Harris did not know what to say to these defectors. Her coalition was built on an identity politics that presumed an alliance among younger and LGBTQ+ voters, women and people of colour, all sharing the same commitment to a progressive vision of social justice. Somewhat awkwardly, the actual agenda — fighting climate change and forgiving student debt, resisting any restrictions on immigration or abortion — aligned primarily with the interests and priorities of a white, female, college-educated elite. But anyone who looked like a coalition member was expected to vote accordingly.

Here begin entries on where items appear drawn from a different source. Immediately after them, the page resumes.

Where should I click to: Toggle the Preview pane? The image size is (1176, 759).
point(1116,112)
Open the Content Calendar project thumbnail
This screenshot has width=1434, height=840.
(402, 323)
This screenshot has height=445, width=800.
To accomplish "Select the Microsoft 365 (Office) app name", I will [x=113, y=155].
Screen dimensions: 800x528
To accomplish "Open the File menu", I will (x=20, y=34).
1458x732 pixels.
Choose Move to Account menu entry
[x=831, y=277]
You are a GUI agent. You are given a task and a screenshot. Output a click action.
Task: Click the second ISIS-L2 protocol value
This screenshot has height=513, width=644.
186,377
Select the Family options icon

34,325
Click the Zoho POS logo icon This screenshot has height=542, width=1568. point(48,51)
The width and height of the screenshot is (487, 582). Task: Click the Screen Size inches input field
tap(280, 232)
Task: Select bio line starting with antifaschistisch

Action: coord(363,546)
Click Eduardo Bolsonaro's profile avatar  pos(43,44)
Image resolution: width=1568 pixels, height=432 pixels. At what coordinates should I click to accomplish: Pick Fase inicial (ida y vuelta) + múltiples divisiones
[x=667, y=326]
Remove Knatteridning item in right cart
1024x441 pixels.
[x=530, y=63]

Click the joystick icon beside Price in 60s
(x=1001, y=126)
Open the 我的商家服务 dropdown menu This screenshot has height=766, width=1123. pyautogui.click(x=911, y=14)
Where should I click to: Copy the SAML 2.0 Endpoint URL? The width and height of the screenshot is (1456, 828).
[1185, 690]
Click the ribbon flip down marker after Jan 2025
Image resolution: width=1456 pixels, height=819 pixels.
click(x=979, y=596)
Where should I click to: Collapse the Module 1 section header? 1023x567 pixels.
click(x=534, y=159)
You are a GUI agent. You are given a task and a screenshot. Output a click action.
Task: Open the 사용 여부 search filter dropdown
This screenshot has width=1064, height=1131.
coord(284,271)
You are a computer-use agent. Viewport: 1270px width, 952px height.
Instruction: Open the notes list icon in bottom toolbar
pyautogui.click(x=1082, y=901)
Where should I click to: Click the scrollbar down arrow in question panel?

Former president Barack Obama lectured young Black men for failing to offer Harris the enthusiasm to which she was entitled. “It makes me think that, well, you just aren’t feeling the idea of having a woman as president,” he said. “And now, you’re thinking about sitting out or supporting somebody who has a history of denigrating you, because you think that’s a sign of strength, because that’s what being a man is? Putting women down? That’s not acceptable.”
The real reason that young non-white men (YNMs) were moving to the right was that they did not see politics in these racial or gendered terms at all, expressing values and priorities that align much more closely with those of the white working class (WWCs). The American Compass survey found, for instance, that YNMs and WWCs agreed that US culture placed too much emphasis on diversity, while affluent liberal women (ALWs) wanted a dramatic shift towards it.
YNMs looked like WWCs in their concern that “government regulates too much”, while ALWs overwhelmingly worried that “big business is using its power to destroy competition, squeeze workers and dominate politics”. The former groups prioritised living in an America “that honours our values and traditions”, the latter on one that “cares for the least fortunate among us”. The former strongly supported accelerating the mining of natural resources and building of factories, the latter group strongly opposed them. The former groups wanted to eliminate federal student loans and put universities on the hook for financing, the latter group did not.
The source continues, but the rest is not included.